Republicans fight federal funding for college voter mobilization that Biden gave Democrat states

The Federal Work-Study program funds are "used to support the Biden Administration’s campaign efforts during the 2024 election cycle,” House committee chairs said.
An individual wearing an 'I Voted' sticker.

Republicans are pushing back against federal funds being used to promote get-out-the-vote (GOTV) activities among college students as Democrat-led states are taking advantage of the new Federal Work-Study (FWS) program focused on voter registration efforts.

Secretaries of state from Democratic-run states pushed the Biden administration for federal funds to be used in college GOTV activities, and Republicans are now fighting back against the funding in Congress and across GOP-led states.

On Monday, House Administration Committee Chairman Rep. Bryan Steil, R-Wis., sent a letter to the Universities of Wisconsin President Jay Rothman following reports of public universities in his home state taking advantage of federal funds for voter registration activities.

Steil asked for confirmation that the state universities won’t use taxpayer dollars for partisan GOTV efforts.

“I am sure you would agree that it should not be the prerogative of a public institution that receives funding from American taxpayers to lead partisan ‘get out the vote’ (GOTV) activities or to enlist the participation of self-identified partisan advocacy groups for voter registration drives,” Steil wrote.

“[T]he use of work-study funds for partisan purposes communicates to the public that their taxes are being used for partisan advocacy. The use of outside organizations with their own built-in political viewpoints has drawn considerable negative attention,” he later added.

“As we head into another election season, I ask for your assistance in guiding the Universities in a direction that avoids these pitfalls this year. I am also seeking your assistance in determining whether any federal funding sources, such as work-study programs, are being used in voter registration drives. These actions will help ensure that the Universities of Wisconsin will not use federal funding to support partisan GOTV efforts,” Steil continued.

As of publication time, Rothman has not responded publicly to Steil's questions.

In February, the Department of Education clarified a 2022 memo, explaining that FWS program funds can be used “to support voter registration activities.” 

The Education “Department is today clarifying that FWS funds may be used for employment by a Federal, State, local, or Tribal public agency for civic engagement work that is not associated with a particular interest or group…” according to the memo

“This work can include supporting broad-based get-out-the-vote activities, voter registration, providing voter assistance at a polling place or through a voter hotline, or serving as a poll worker,” the memo continued

The memo came after 18 secretaries of state, all of whom are Democrats except the Republican from Pennsylvania, sent a letter to U.S. Secretary of Education Miguel Cardona last July requesting clarification of the 2022 memo.

The secretaries asked that Cardona clarify “that students can use their FWS awards to engage in non-partisan, pro-democracy activities, including registering voters on a non-partisan basis, working as non-partisan poll workers, and other nonpartisan civic activities, while working for government entities or non-party affiliated, non-profit 501(c)(3) organizations just as they now can while working directly for institutions of higher education.”

Objectives |
1. Write out the part of the article on federal work-study funds starting with "Republicans fight federal" and going on through "an 'I Voted' sticker.".
2. Update the lines of the listing starting with the line with "You are a computer-use" and going on through the line with "tap(368, 775)", changing "Attendance" to "Payroll" and keeping everything else the same. Give only those lines, without the pictures.
The listing that follows has no connection to the article about federal work-study funds.

Task inputs |
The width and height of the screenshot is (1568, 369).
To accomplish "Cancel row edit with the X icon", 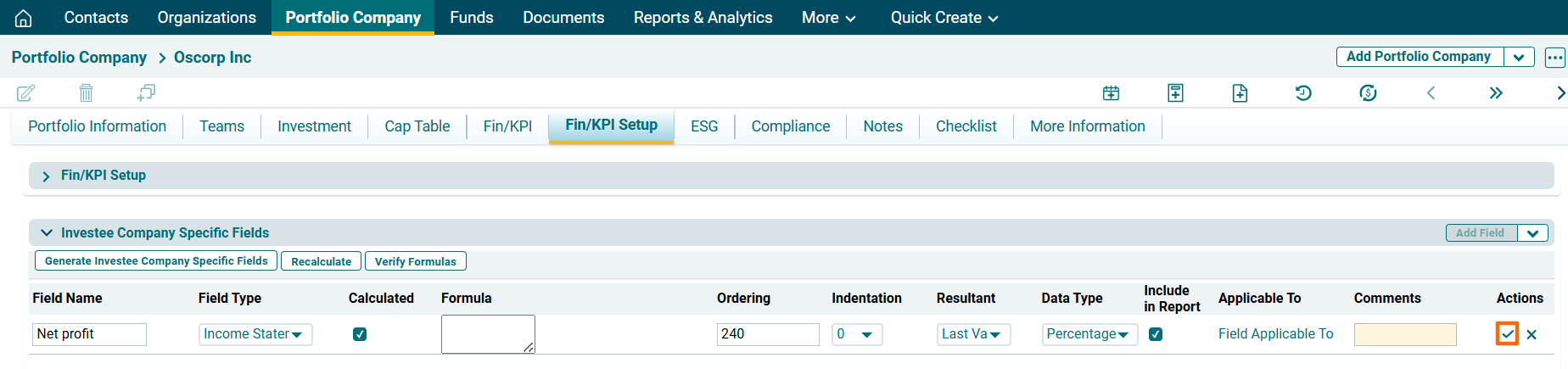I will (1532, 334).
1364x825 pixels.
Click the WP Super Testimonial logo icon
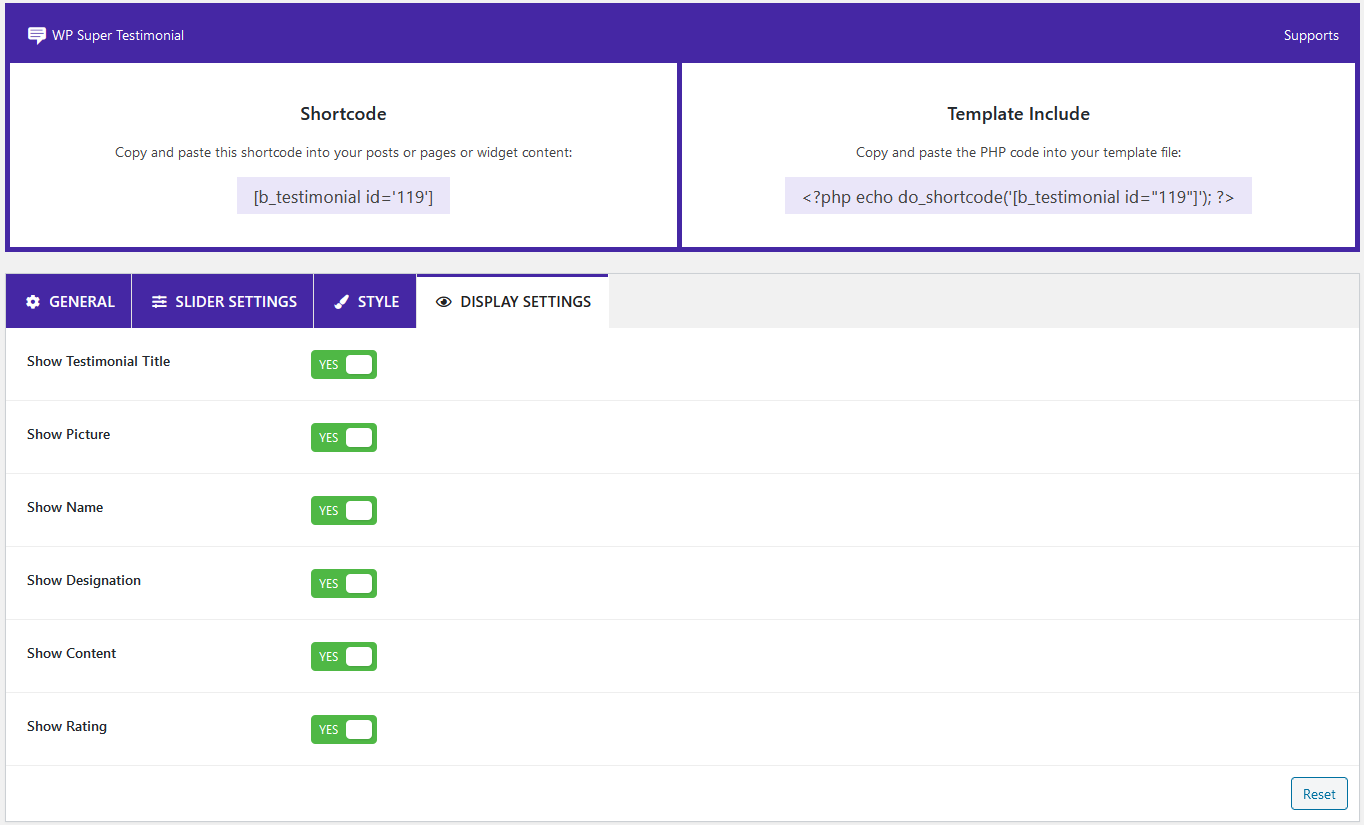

---

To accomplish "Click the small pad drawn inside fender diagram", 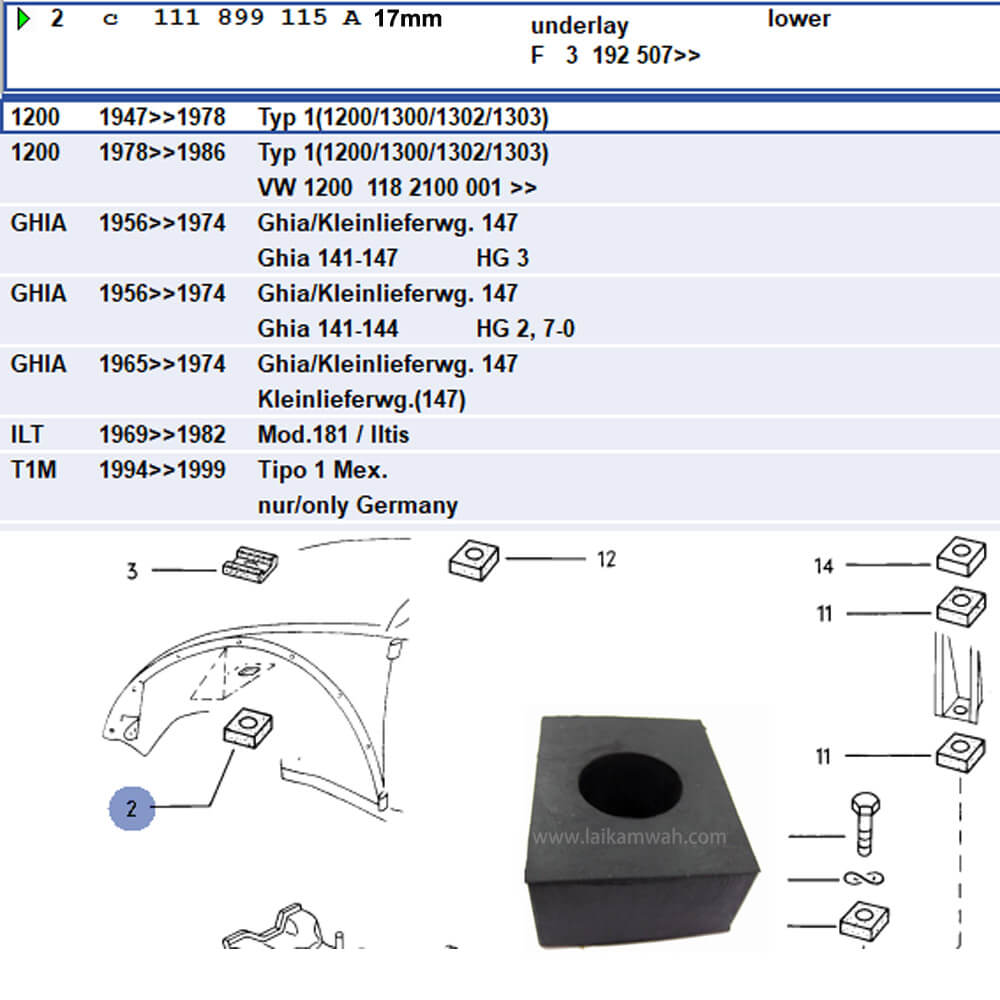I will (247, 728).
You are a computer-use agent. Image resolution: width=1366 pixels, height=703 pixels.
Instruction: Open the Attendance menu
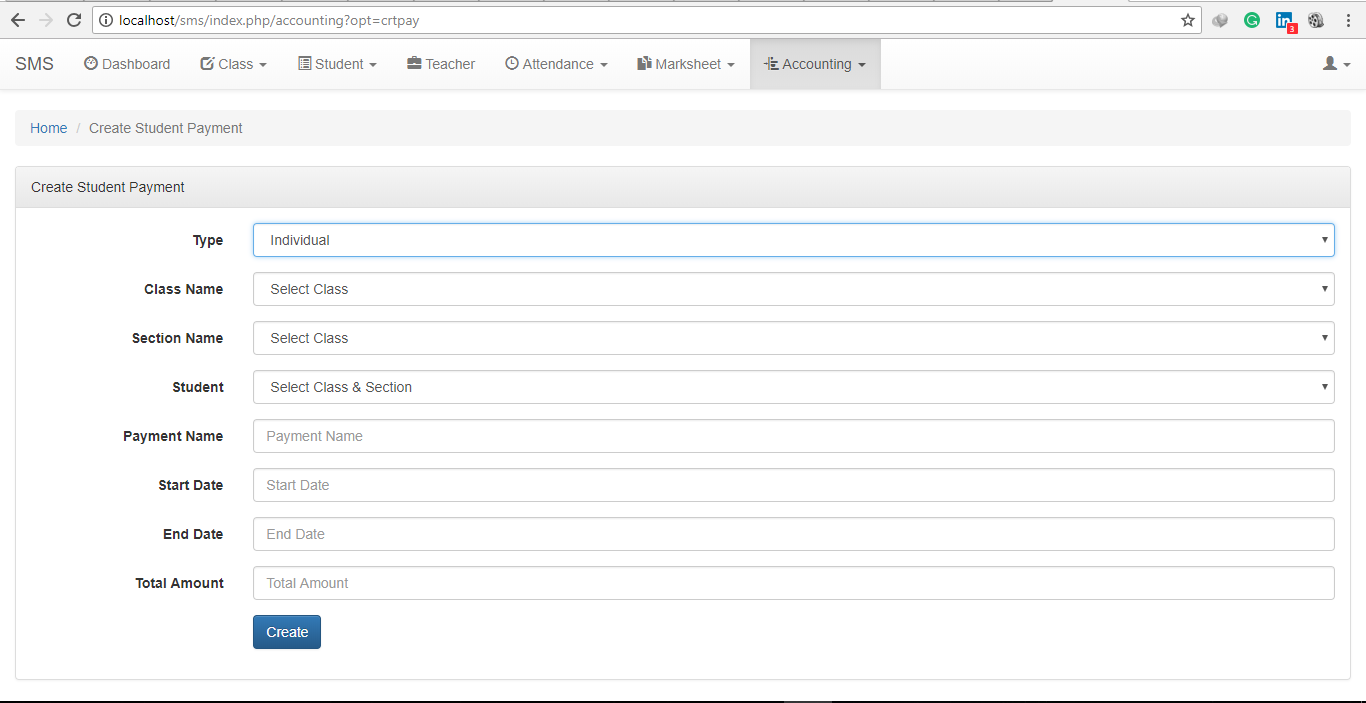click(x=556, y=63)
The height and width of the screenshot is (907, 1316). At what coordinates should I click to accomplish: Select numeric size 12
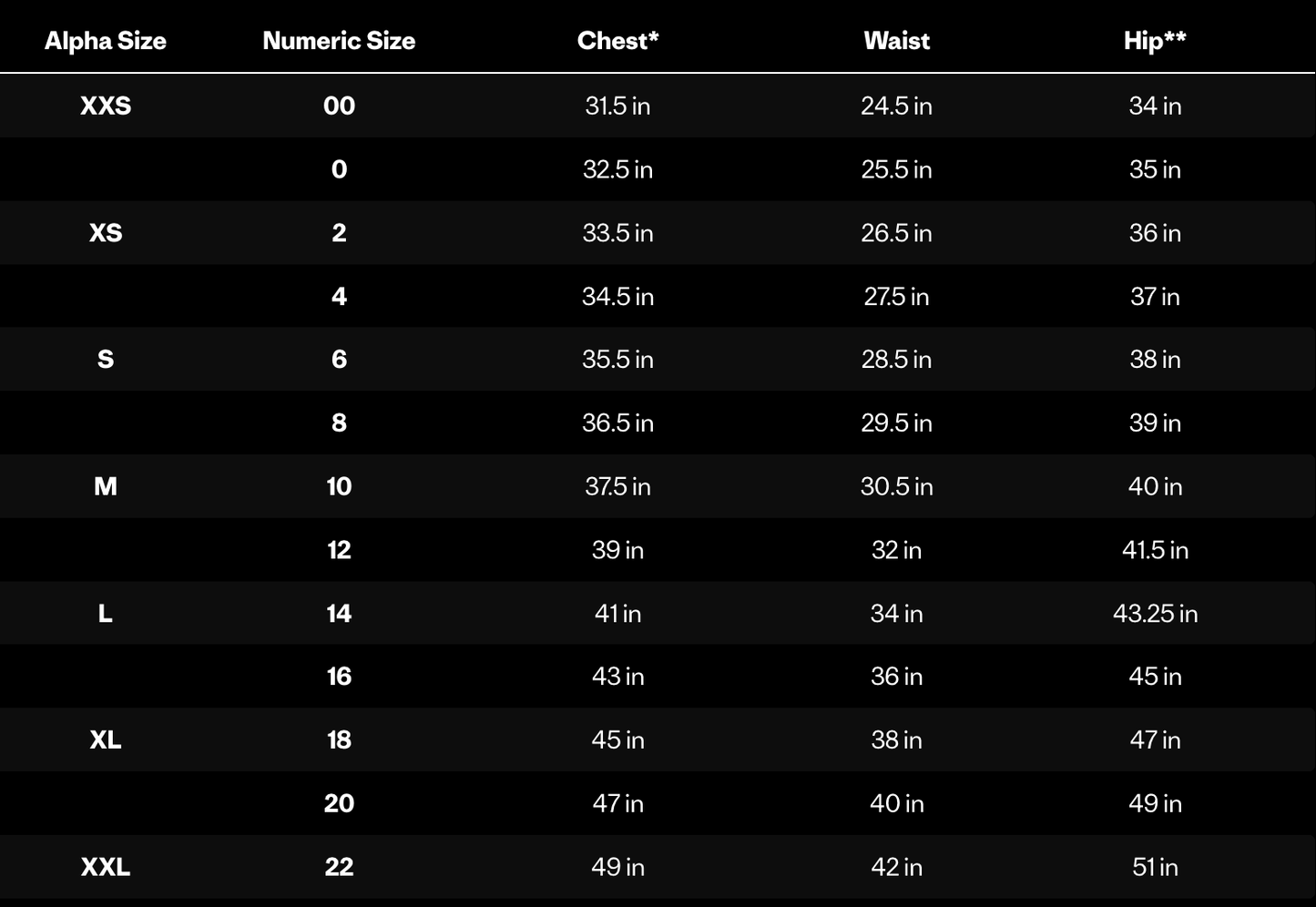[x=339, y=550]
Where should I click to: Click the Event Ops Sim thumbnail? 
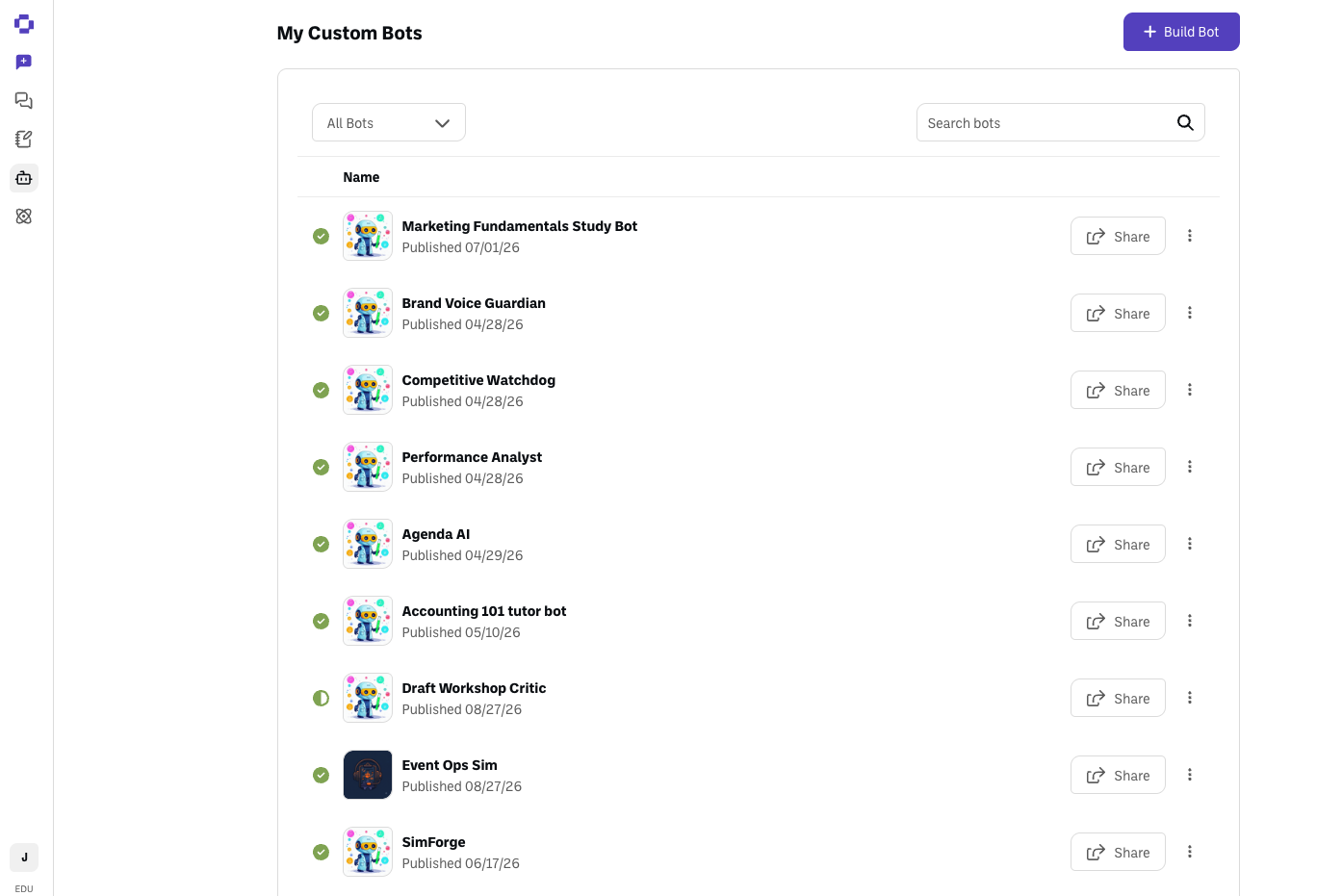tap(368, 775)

Responses for each task |
1.
Republicans fight federal funding for college voter mobilization that Biden gave Democrat states

The Federal Work-Study program funds are "used to support the Biden Administration’s campaign efforts during the 2024 election cycle,” House committee chairs said.
An individual wearing an 'I Voted' sticker.

2.
You are a computer-use agent. Image resolution: width=1366 pixels, height=703 pixels.
Instruction: Open the Payroll menu
click(x=556, y=63)
The height and width of the screenshot is (907, 1316). At what coordinates should I click to accomplish: Select numeric size 12
[x=339, y=550]
Where should I click to: Click the Event Ops Sim thumbnail? 
tap(368, 775)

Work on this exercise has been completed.